Church has been passionate about this for years, using all kinds of methods to thwart scalpers, including reportedly a proprietary program to audit the tickets sold to his concerts. That said, he may also potentially face lawsuits: while he forcibly refunded the scalpers, some people found their tickets cancelled when they got to the venue and had to go to the scalpers for refunds.
This kind of ticket audit is something that Courty and Lowson think all artists need to start doing, but it would need a concerted effort from the entire industry.
The bigger issue is the complete lack of transparency in the industry. In 2012 a Nashville TV station got hold of the ticket manifest — how the ducats are to be divvied up — for a Justin Bieber arena show. It showed that of the 13,783 seats allocated, after those reserved for American Express customers, paid-up members of Bieber’s fan club, VIPs, Bieber’s record label and other insiders, only 1,001 actually went to the general public. Tickets in areas handed over to Bieber’s management were being sold for more than $200 U.S. on a resale site.
That’s not to single out Ontario’s own pop superstar. In general, New York’s attorney-general found last year, 54 per cent of tickets for big concerts are held back for insiders.
As Courty points out, these tickets are often nabbed by legitimate fans, albeit those with the right privileges (an Amex card, a fan-club membership, a friend at a radio station). But for every hot show, there are droves of fans simply going to Ticketmaster’s website hoping for the best and going away disappointed.
Experts think the best way to start fixing the industry is to be honest about where the tickets really go; in other words, make the manifest . . . manifest.
“The public and the fans are misinformed, and neither the artists nor the promoter want to disclose how many tickets they release at the given price,” says Courty.
Knowing how many ducats are actually available is a good place to start.

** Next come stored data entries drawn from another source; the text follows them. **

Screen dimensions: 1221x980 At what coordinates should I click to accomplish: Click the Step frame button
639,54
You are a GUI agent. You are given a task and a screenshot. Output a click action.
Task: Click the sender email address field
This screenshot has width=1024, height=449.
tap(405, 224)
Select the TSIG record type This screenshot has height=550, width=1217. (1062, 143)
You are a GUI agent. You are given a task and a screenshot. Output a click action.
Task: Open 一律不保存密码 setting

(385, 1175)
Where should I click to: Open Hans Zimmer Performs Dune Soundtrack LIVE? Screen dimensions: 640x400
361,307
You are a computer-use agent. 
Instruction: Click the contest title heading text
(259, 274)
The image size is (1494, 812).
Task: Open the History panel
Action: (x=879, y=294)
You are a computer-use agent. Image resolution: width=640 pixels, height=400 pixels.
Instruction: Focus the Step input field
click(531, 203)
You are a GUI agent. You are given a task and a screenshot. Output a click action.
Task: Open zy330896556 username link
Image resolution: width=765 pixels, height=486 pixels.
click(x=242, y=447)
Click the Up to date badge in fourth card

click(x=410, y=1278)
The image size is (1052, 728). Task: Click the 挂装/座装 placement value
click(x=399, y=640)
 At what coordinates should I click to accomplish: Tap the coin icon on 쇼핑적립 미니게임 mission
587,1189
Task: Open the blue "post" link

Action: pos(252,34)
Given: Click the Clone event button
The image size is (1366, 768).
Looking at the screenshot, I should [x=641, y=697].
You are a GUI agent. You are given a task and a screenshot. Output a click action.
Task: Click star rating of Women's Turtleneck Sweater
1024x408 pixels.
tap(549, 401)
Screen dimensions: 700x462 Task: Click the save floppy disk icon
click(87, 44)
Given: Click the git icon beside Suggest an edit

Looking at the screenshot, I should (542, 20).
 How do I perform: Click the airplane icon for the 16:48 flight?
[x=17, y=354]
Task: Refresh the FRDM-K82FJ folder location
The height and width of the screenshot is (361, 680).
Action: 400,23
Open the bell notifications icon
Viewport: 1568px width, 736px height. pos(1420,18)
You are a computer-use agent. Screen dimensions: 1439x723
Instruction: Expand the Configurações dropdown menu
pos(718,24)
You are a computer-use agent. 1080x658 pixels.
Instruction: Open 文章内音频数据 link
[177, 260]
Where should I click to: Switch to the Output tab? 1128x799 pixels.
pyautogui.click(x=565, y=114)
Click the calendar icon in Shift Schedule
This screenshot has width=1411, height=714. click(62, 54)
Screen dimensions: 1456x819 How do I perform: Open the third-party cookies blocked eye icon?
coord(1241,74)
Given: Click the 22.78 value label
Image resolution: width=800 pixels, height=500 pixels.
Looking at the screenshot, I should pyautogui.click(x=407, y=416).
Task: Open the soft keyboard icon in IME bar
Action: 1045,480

“I’m very mindful that what we need are tactical solutions that actually will work,” says Yasir Naqvi, Ontario’s attorney-general. “In terms of transparency, we have the mechanisms by way of legislation to require certain information to be made available to consumers. That’s one of the essences of consumer protection legislation, like how many tickets are available at a venue or for a concert, and information about seats, so the customer has as much information as possible so they can make a smart decision.”